• _DATA RECORDS_:
[Start of section]

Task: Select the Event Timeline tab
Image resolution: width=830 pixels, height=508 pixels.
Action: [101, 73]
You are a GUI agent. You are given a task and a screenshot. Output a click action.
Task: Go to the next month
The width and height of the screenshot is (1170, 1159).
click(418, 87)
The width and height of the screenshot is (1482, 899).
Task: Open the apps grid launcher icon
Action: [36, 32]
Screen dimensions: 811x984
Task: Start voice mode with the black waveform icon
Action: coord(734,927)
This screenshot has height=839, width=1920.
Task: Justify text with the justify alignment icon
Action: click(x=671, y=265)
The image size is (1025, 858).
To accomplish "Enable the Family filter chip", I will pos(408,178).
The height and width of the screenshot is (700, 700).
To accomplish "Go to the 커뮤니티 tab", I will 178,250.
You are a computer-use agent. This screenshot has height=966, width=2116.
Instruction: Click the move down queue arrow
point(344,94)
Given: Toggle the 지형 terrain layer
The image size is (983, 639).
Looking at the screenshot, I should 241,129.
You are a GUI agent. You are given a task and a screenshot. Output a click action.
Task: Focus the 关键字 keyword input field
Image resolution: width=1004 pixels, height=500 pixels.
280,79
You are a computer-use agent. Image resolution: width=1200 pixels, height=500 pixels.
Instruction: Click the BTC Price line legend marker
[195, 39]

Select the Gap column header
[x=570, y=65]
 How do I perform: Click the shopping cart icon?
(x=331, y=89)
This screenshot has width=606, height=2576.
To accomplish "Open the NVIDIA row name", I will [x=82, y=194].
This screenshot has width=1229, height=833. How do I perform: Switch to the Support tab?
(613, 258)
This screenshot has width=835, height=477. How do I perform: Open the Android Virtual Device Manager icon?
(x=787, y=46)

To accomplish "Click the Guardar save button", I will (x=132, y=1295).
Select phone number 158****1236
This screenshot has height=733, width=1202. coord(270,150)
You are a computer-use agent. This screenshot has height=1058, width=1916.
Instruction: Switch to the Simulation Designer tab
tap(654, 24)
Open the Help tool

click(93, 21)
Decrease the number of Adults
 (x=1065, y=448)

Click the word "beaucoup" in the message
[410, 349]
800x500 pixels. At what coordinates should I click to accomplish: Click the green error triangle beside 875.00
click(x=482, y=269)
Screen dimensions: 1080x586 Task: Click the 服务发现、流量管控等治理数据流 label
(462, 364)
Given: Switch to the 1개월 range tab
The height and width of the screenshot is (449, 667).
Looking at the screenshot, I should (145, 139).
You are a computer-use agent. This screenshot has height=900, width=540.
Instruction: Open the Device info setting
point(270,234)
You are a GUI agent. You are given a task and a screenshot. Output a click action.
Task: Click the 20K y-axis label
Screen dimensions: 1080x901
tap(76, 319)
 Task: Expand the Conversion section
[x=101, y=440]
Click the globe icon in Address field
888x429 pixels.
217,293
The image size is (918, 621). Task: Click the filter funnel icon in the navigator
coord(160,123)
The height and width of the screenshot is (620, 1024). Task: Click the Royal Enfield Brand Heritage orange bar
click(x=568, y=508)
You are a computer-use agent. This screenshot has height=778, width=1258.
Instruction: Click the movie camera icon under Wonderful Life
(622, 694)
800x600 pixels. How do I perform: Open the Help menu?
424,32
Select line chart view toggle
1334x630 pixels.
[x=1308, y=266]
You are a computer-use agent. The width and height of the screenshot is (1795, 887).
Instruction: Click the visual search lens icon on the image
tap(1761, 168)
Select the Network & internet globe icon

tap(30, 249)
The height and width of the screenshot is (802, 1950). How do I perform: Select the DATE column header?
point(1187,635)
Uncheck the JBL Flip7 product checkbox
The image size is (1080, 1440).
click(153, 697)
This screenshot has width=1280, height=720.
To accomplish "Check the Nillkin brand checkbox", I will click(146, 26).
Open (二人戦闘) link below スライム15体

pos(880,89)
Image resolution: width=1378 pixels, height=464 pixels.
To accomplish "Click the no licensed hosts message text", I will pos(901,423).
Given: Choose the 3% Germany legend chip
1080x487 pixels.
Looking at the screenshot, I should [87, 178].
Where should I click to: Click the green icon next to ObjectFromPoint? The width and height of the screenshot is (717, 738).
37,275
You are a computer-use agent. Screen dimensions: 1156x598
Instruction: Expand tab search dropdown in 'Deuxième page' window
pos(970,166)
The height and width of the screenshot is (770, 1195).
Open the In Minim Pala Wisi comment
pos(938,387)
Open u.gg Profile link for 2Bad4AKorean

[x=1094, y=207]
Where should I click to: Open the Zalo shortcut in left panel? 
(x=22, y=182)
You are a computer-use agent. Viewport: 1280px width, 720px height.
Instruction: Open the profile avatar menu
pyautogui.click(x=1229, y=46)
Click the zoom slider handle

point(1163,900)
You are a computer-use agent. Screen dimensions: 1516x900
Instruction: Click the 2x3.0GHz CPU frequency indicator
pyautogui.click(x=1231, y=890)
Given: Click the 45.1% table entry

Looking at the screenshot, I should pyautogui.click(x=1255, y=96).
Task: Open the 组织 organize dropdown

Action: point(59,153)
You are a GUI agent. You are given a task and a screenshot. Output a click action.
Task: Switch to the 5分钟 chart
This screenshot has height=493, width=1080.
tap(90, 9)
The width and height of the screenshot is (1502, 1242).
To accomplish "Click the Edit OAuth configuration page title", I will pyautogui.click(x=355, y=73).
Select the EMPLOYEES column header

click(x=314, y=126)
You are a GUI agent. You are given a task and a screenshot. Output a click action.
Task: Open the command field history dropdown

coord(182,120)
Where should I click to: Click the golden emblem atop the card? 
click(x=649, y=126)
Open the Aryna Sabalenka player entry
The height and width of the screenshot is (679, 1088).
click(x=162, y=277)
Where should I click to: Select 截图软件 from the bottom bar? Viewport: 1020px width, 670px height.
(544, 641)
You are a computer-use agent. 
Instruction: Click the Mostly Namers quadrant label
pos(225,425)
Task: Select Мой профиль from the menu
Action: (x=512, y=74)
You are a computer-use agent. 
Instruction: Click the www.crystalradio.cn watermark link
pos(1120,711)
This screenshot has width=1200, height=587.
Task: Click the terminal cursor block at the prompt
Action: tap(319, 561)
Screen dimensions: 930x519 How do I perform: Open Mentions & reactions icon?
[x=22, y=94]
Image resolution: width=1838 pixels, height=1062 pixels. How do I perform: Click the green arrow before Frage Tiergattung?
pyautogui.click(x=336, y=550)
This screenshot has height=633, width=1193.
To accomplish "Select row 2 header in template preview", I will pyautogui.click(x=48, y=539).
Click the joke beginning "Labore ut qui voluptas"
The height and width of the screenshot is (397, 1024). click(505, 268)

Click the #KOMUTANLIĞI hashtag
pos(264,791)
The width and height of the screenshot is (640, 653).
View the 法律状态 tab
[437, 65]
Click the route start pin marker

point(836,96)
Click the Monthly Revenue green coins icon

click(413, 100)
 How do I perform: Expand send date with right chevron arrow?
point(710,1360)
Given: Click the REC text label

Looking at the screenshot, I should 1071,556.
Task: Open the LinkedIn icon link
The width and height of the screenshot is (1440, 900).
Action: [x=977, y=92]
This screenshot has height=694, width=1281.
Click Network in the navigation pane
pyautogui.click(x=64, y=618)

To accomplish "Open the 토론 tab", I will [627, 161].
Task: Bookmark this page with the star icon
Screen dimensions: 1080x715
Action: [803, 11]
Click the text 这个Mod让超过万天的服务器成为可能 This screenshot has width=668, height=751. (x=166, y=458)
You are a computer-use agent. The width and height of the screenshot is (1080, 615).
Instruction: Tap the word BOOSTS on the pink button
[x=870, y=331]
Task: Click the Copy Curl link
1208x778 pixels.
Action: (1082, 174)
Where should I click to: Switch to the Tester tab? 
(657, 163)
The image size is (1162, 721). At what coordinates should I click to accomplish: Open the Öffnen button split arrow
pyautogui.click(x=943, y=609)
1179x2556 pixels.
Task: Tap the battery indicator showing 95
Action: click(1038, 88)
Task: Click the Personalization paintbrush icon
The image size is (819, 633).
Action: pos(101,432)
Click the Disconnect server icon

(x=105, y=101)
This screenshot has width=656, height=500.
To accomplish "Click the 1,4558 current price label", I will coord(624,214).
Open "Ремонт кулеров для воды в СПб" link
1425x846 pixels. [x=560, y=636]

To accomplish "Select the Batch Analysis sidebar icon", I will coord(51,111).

[End of section]

• _EXERCISE_:
Using the records above, copy all lines that include the word "computer".

• _EXERCISE RESPONSE_:
You are a computer-use agent. This screenshot has height=966, width=2116.
You are a computer-use agent. Image resolution: width=1200 pixels, height=500 pixels.
You are a computer-use agent. This screenshot has height=1058, width=1916.
You are a computer-use agent. This screenshot has height=900, width=540.
You are a computer-use agent. This screenshot has height=778, width=1258.
You are a computer-use agent. The width and height of the screenshot is (1795, 887).
You are a computer-use agent. Screen dimensions: 1156x598
You are a computer-use agent. Viewport: 1280px width, 720px height.
You are a computer-use agent. Screen dimensions: 1516x900
You are a computer-use agent. 
You are a computer-use agent. 
You are a computer-use agent. The width and height of the screenshot is (1080, 615).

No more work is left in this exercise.